WORK INSTRUCTIONS =>
A. Translate this sentence from the passage on junior rating adjustments into Spanish: "I have been using essentially this formula ever since."
B. Repeat the passage on junior rating adjustments word for word, from "I won’t claim" to "not very wrong.".

SELECTED PASSAGE =>
++++

There are several reasons I have not tried to be more precise. There is uncertainty about how many high outliers to remove, about faster time controls, and about geographical drifts in ratings. The effect depends on how much a junior player is disposed to improve in the first place; I found it absent in the lower divisions of the UK’s junior leagues played online last winter. In an individual cheating case I take a more-particular fix on the appropriate rating. What the equation is for is to show the fairness of my baseline relative to the field on the whole. There are also non-cheating purposes, which should come to the fore as FIDE and other federations emerge from the pandemic, and which I discuss next.

I have been using essentially this formula ever since. From large scholastic tournaments across the globe this spring, I settled on fixing the adjustment for those with birth year 2008 or later as 25 Elo {\times} (months since April 2020). For players with official rating {R > 2000} I apply the rough multiplier {(3000 - R)/1000}, and for those with {K < 40} I (also) multiply by {\sqrt{K/40}}.

I won’t claim the ’15’ and ’25’ are right, compared to multipliers that are 1 or 2 higher or lower. But the results I have been getting all year say that my 15 and 25 are most often closer than factors of 10 or 20 or 30 would be. In almost all cases, like for the US Jr. W above, my pre-set rating calibration has come an order of magnitude closer to the IPR verification than the adjustments themselves. Taking a cue from the title of Jordan Ellenberg’s predecessor to his book I previewed last month, my main concern is to be not very wrong.

++++

RECORDS PROVIDED =>
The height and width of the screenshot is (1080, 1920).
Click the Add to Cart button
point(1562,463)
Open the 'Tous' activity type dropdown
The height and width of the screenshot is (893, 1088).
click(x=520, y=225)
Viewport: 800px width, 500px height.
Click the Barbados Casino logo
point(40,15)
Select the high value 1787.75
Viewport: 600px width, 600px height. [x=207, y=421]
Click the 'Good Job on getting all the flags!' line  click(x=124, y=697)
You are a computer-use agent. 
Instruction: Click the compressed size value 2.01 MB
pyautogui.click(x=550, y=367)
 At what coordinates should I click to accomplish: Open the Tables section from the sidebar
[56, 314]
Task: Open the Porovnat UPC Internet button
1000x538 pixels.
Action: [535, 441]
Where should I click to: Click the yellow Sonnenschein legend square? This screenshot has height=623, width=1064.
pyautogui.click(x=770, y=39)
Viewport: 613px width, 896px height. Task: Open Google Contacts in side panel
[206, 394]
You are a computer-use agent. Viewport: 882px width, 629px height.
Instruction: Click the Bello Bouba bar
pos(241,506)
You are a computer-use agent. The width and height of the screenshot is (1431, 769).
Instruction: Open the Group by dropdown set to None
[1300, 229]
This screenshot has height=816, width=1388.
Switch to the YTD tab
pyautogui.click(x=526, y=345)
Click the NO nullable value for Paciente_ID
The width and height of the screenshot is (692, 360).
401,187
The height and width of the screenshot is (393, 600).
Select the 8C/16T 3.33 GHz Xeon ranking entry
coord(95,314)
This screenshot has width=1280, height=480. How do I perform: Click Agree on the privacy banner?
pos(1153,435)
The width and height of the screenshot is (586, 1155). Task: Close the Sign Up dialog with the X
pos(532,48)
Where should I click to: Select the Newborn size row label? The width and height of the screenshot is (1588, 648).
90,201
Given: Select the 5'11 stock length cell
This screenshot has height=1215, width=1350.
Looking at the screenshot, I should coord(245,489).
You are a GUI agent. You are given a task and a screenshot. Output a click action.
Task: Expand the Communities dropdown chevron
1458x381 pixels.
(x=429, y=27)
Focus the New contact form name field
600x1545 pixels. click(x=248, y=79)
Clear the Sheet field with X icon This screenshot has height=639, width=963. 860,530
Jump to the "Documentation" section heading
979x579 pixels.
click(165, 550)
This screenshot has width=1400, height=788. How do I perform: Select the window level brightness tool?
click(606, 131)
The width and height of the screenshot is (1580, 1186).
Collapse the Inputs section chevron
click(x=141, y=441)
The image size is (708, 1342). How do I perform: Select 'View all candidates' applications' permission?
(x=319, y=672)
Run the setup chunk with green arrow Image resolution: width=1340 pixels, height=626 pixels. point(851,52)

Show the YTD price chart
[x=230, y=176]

++++

EXPECTED RESPONSES =>
A. Desde entonces he estado usando esencialmente esta fórmula.

B.
I won’t claim the ’15’ and ’25’ are right, compared to multipliers that are 1 or 2 higher or lower. But the results I have been getting all year say that my 15 and 25 are most often closer than factors of 10 or 20 or 30 would be. In almost all cases, like for the US Jr. W above, my pre-set rating calibration has come an order of magnitude closer to the IPR verification than the adjustments themselves. Taking a cue from the title of Jordan Ellenberg’s predecessor to his book I previewed last month, my main concern is to be not very wrong.